A Darker Kind Of Black

A Darker Kind Of Black Hot

Alina Jensch   12. März 2016  
A Darker Kind Of Black

Musik

Interpret/Band
Unter-Genre
Veröffentlichungs- Datum
18. März 2016
Format
CD
Anzahl Medien
1

Hörspiegel-Meinung

Gesamtwertung 
 
6,0

Der erste Gedanke beim Anblick des fünften Albums der hessischen Gothic Rocker war „Was, die gibt’s noch!?“ – verständlich, schließlich liegt die letzte Veröffentlichung von DAS SCHEIT schon gut acht Jahre zurück. Tatsächlich feiert die Band in diesem Jahr trotz personeller Veränderungen ihr 20-jähriges Bestehen und kehrt nun mit „A Darker Kind Of Black“ aus der Gruft der Vergessenheit zurück.

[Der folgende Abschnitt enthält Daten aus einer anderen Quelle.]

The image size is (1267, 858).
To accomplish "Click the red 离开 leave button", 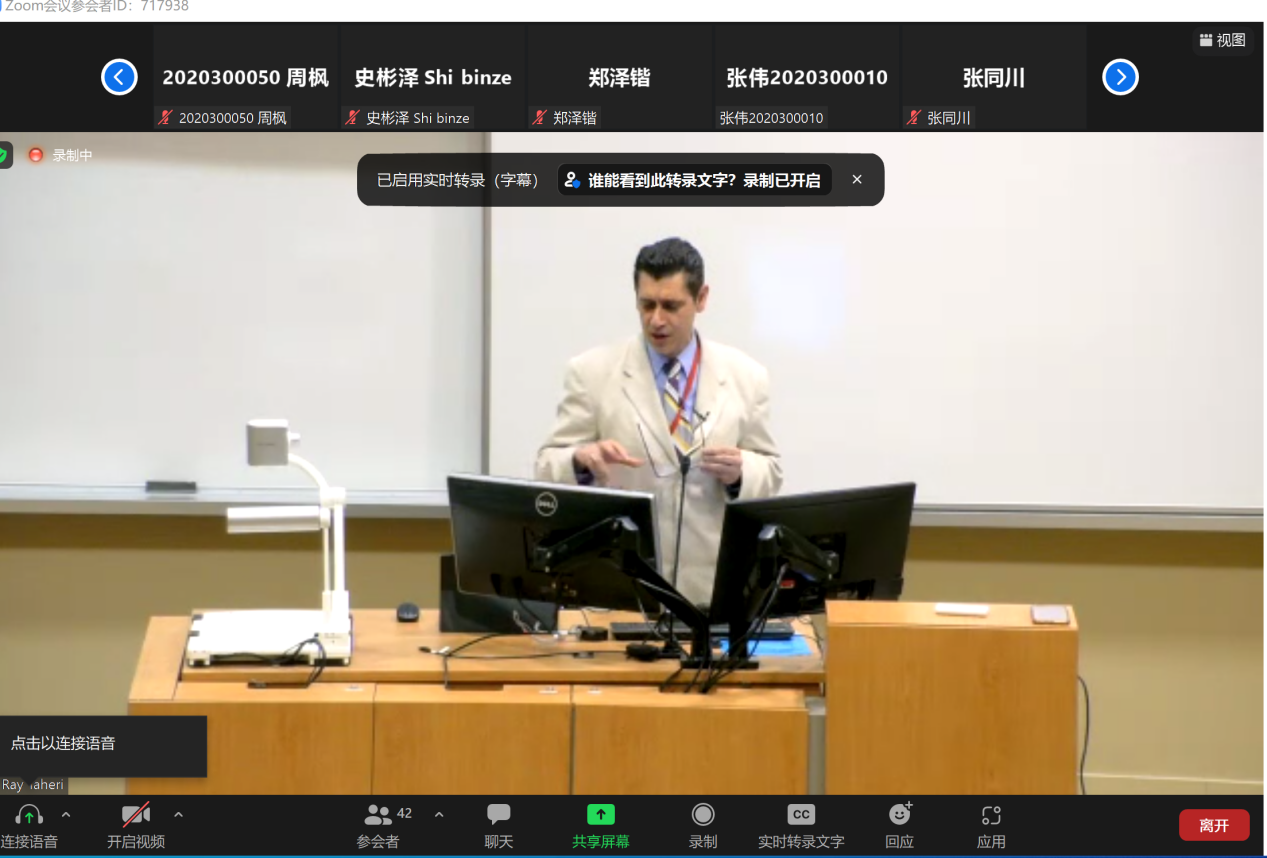I will 1214,825.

Die Scheibe kommt mit 12 musikalisch recht abwechslungsreichen Stücken inklusive zwei Coversongs – mehr dazu gleich – und macht mit 50 Minuten Spieldauer fast das gute alte CD-Format voll. Der Albumtitel stellt recht hohe Ansprüche und erinnert an eine Zeit in der jeder dunkler, düsterer und dramatischer sein wollte als alle anderen. Es wird immer Teil des Musikgeschäfts sein, dass das Image stellenweise schwerer wiegt als die eigentliche Musik, aber ich habe doch den Eindruck, dass sich zumindest die inhaltlichen Schwerpunkte der in diesem Fall dunklen Szene verändert haben. 

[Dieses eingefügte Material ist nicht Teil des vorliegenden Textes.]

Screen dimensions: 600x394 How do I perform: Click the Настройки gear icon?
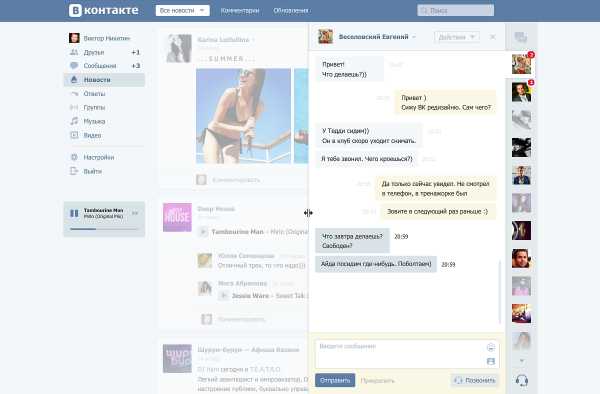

Der erste Verdacht wird bestätigt, denn gleich der erste Song „Sick“ erinnert an beispielsweise frühe DEATHSTARS mit seinem club-tauglichen Keyboard-Unterbau und vollen, rockigen Gitarrensound gepaart mit verzerrtem Krächz-Gesang. Insgesamt kommt das Album eher rockig als heavy rüber und ist doch thematisch sehr von Liebe, Herzschmerz und Verzweiflung geprägt – voller Dramatik präsentiert von einem innerlich zerrissen scheinenden Sänger, weinenden Gitarren, klischeehaften Textzeilen und zwischendurch aufflammenden Impulsen von Wut sieht man sich hier wirklich einem „blast from the past“ gegenüber. 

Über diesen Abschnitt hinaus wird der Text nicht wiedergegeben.